## What you have to do
Rewrite the lines in the stretch from the line containing "Identify the location of x-tick-label: 0.8." through the line containing "This screenshot has height=438, width=893.", with "Identify" changed to "Determine" and nothing else altered. Return only those lines.

[Data extracted from a collection]

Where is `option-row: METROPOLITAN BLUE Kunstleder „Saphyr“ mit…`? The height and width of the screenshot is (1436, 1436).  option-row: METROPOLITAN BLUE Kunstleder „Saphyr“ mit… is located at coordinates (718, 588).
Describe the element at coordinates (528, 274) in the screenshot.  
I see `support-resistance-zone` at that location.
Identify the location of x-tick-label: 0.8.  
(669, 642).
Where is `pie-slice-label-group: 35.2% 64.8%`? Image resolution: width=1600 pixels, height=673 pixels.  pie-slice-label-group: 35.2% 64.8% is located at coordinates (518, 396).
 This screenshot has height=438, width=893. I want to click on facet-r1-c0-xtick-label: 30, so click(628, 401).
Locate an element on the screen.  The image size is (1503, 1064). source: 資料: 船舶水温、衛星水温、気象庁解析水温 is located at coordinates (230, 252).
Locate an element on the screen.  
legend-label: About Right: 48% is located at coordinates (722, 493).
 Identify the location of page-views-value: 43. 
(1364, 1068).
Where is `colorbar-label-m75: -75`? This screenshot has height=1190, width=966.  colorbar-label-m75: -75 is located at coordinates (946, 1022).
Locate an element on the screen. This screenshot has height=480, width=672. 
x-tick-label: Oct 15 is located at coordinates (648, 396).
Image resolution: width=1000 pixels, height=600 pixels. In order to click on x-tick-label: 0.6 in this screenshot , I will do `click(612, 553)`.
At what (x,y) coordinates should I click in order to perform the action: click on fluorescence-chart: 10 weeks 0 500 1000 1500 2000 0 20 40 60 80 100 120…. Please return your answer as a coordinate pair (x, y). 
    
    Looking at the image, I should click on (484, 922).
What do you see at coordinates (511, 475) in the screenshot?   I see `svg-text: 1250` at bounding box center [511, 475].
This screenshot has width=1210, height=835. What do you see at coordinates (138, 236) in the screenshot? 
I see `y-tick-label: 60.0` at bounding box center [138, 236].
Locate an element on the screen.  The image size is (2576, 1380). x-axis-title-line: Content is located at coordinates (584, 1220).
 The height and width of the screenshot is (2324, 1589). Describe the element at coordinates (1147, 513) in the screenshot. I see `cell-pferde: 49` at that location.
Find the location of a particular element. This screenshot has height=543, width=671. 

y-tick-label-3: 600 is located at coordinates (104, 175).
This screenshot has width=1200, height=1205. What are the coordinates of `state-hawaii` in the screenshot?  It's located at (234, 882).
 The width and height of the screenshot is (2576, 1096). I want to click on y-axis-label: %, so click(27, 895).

## Exercise response
Determine the location of x-tick-label: 0.8.  
(669, 642).
Where is `pie-slice-label-group: 35.2% 64.8%`? Image resolution: width=1600 pixels, height=673 pixels.  pie-slice-label-group: 35.2% 64.8% is located at coordinates (518, 396).
 This screenshot has height=438, width=893. I want to click on facet-r1-c0-xtick-label: 30, so click(628, 401).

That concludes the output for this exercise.